With the recent Paramount / Republic Pictures release of Cassino in Ischia, starring Australian leading man, Dominic Purcell (Prison Break), the filmmaking tandem of brothers Joseph A. Ciota (writer) and Frank Ciota (director) continues its string of quality feature films, all of which bear their signature warmth and humor while giving us inside peeks at quirkily original slices of modern Italian-American family life on our shores -- The North End (1997), Stiffs (2010) -- as well as Americans trying their hands at making a living and a loving in the old country -- Ciao, America! (2002), Cassino in Ischia (2024).
For our protagonist, Joseph A. Ciota has drawn for us a shallow self-absorbed internationally famous actor, Nic Cassino, star of the wildly popular Spike and Death Trap super hero franchises. However, diminishing roles, along with kudos unforthcoming have triggered for Cassino a belated midlife crisis. Add to that some painful soul searching over a decades-old family grudge, and we can understand why the great Nic Cassino might want to lay low for a while, somewhere no one would recognize him.
Such a place turns out to be the Italian island town of Ischia, part of an ancient volcanic archipelago on the Gulf of Naples. It is here that the Ciota brothers deftly shed sympathetic light on this otherwise prototypical ugly American. In an industry which dispenses rejection like vagrancy fines to the homeless, Cassino's bravado and bluster bely the phobia-ridden superstar's repressed insecurities. Also, a number of sly references, visual and verbal, indirect and otherwise, to the Rocky franchise serve to underscore the underdog aspect of Cassino's character.
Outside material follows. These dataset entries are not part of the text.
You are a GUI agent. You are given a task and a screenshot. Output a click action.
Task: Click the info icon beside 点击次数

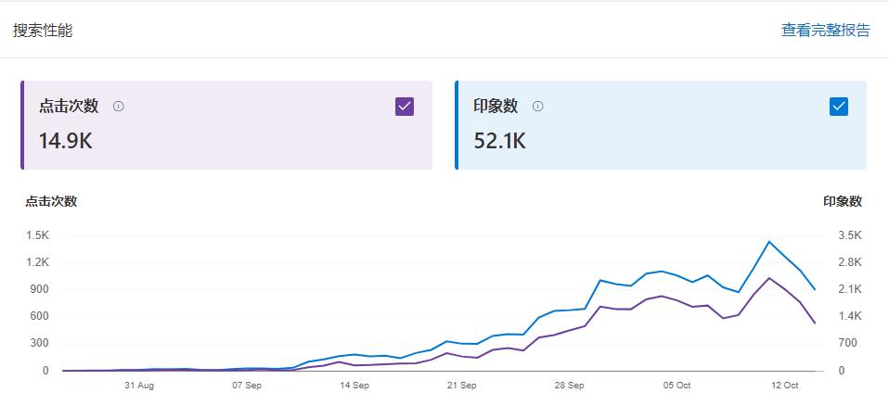coord(118,107)

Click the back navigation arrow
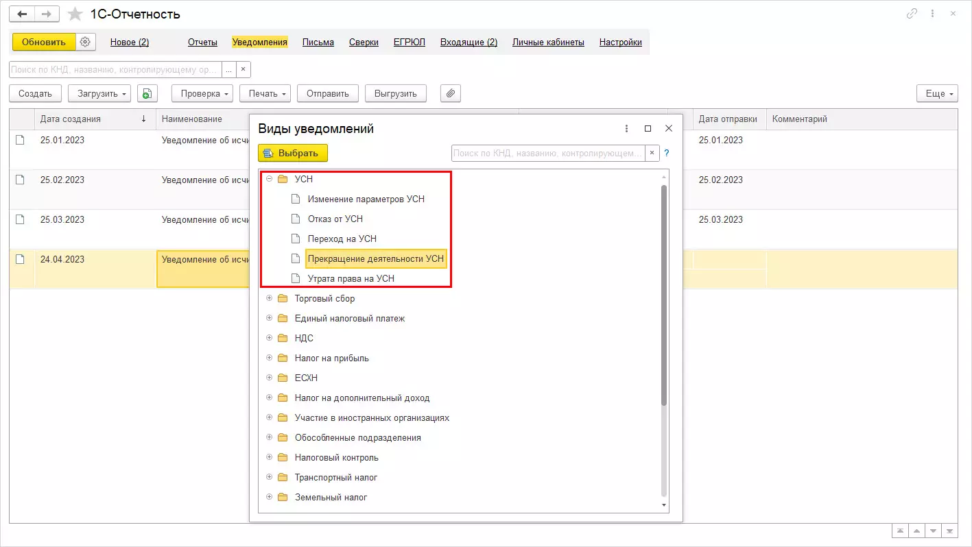coord(22,14)
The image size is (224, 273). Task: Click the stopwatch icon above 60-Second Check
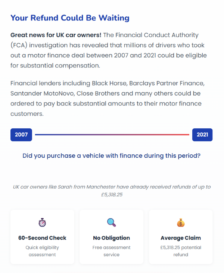pos(42,223)
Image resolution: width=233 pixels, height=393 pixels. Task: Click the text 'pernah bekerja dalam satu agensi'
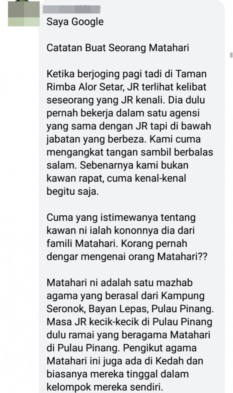pyautogui.click(x=123, y=113)
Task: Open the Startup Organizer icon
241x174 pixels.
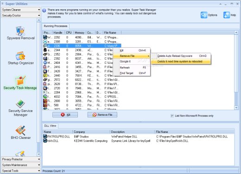Action: pos(20,56)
Like many successful leaders before them, the Ciotas, who also serve as executive producers on the project, have assembled a very talented cabinet, with a cast and crew comprised almost exclusively of native Italians. With principal photography having been shot on the gorgeous island location and thereabouts, it fell to cinematographer Patrizio Patrizi to help capture the primeval beauty of the place, and that is just what he and director Frank Ciota have done. At once vivid and lush, the outdoor photography is richly saturated with color. Scenes are never visually static. Individual shots within a particular scene flow smoothly into and out of one another, and meld together with the natural beautiful subtlety of the Mediterranean swallowing a setting Sun.
This film is a joy: original in story, assured throughout in tone, paced to perfection, and exceptionally pretty to look at.